We all know that the people who work at Google are geeky, super geeky in fact. To borrow a phrase from Seinfeld “not that there’s anything wrong with that.” I mean all of us have an inner geek and not only that, their geek is our gain.

Look at all the innovations that Google has brought us over the years starting with a search engine that gets smarter by the day and going all the way to an ever evolving Android mobile operating system, our lives have been made easier by these guys. What we may not have realized though is that it is all part of a master plan by the search giant to make the ultimate geeks’ dream come true, to actually build the Computer from Star Trek.

That’s not just a pipe dream either, they really plan on building the Star Trek computer and if you look at some the additions to their services in the past few years those aspirations aren’t so off base. This goes way beyond the minor things like Google employees referring to their Android smartphones as a combination of Star Trek’s tricorder and the USS Enterprise computer too. One only has to hear Amid Singhal, head of the Google Search ranking team discuss the topic:

“The Star Trek computer is not just a metaphor that we use to explain to others what we’re building.
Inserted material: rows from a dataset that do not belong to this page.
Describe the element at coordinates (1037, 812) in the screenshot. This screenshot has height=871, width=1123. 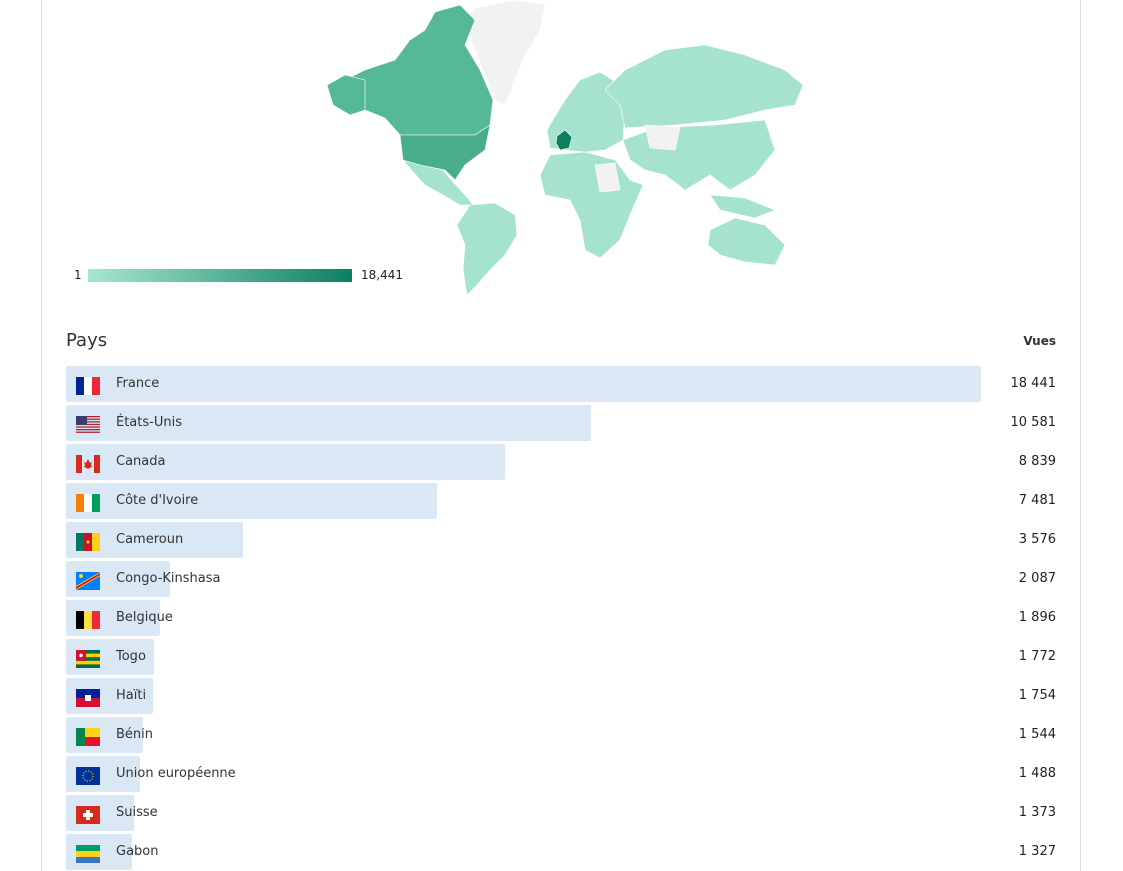
I see `country-views: 1 373` at that location.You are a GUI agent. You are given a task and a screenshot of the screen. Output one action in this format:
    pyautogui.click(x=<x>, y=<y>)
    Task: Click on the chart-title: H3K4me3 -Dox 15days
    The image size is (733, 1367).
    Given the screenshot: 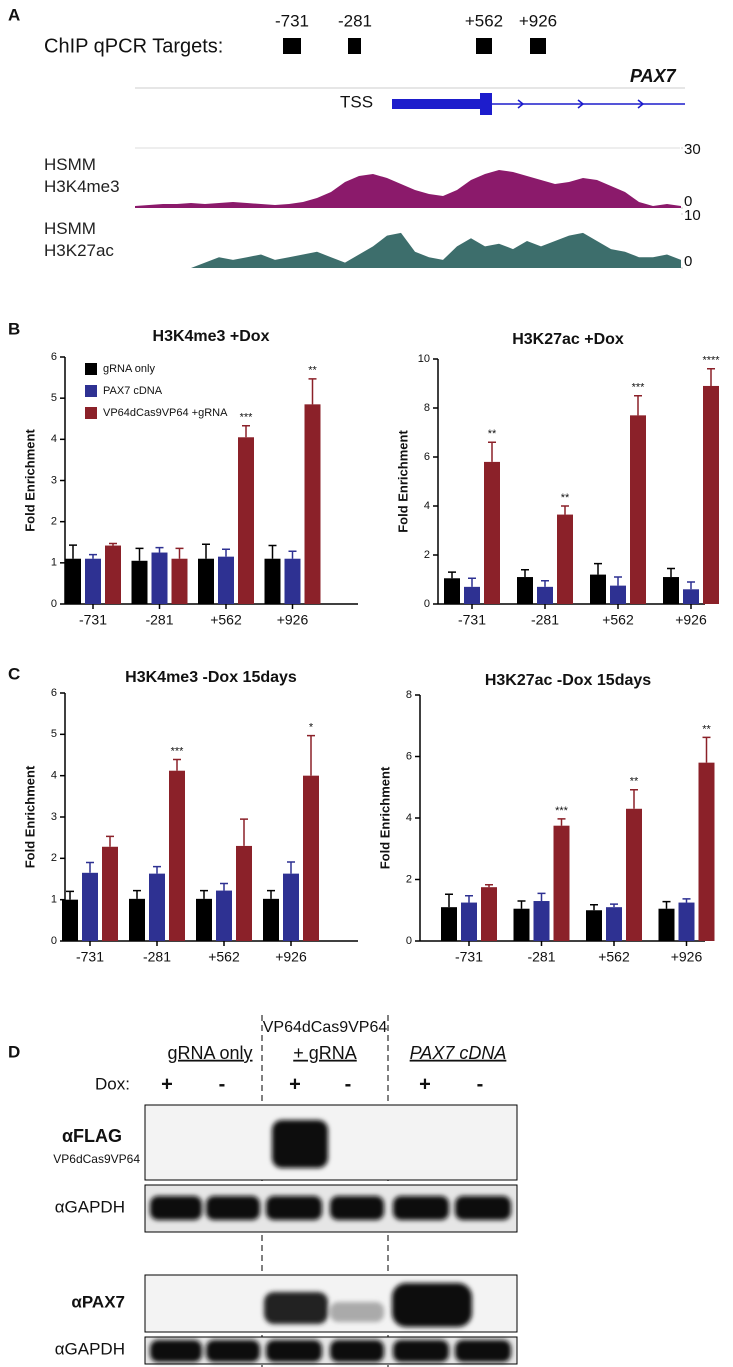 What is the action you would take?
    pyautogui.click(x=211, y=678)
     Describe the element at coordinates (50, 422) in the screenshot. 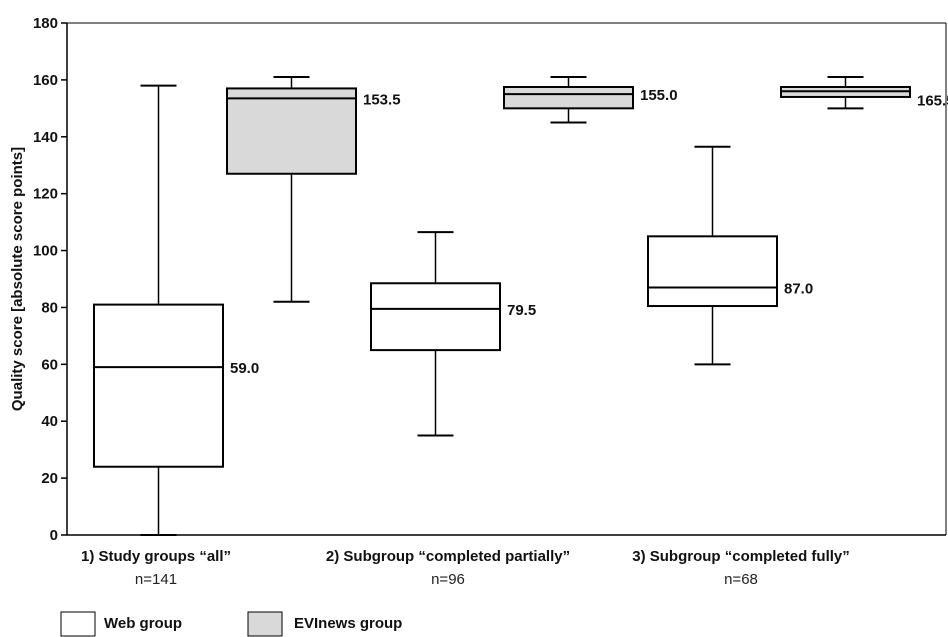

I see `y-tick-label: 40` at that location.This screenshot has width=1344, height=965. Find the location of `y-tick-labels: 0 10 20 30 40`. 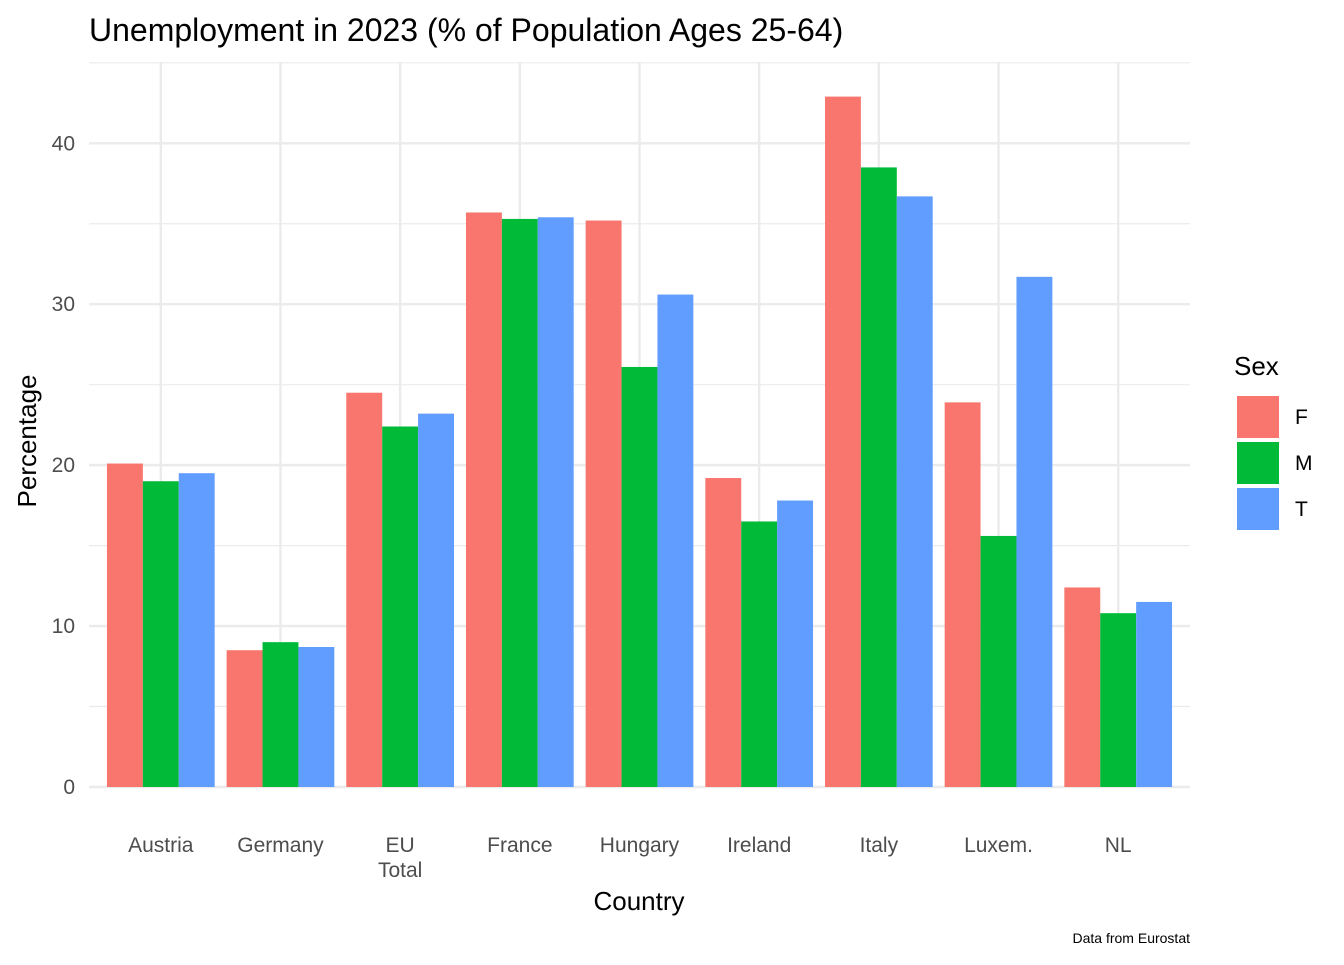

y-tick-labels: 0 10 20 30 40 is located at coordinates (64, 466).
It is the ideal that we’re aiming to build—the ideal version done realistically. It comes up often. For instance, we might say, ‘Captain Kirk never pulled out a keyboard to ask a question.’ So in that way it becomes one of the design principles—we see that because the Star Trek computer actively relies on speech, if we want to do that we need to work to push the barrier of speech recognition and machine understanding.”

Now for those of you who may not be fans of the Sci-Fi series, the Star Trek computer would give the crew answers to questions before they were even asked. This is something that Google is building with their Graph Search engine. As it is we’ve gotten to the point where we are asking Google questions rather than just inputting search terms into a search engine. That’s a minor evolution but an important one.

But Google has even taken it a step further, as people who are running Jelly Bean on their devices can attest. Google “Now” will give people all sorts of relevant information depending on their location or the time of day. That’s some Star Trek computer stuff right there, no?

Singhal says that the plan is to have the search engine so evolved in five years that it will become an integral part of people’s lives:

“You already see hints of the Star Trek computer in your phone. Now we’re trying to get it to a point where it passes the ‘toothbrush test’ of you using it twice a day.”

For us geeks who are already all in with Google Now as it is, the future looks very bright.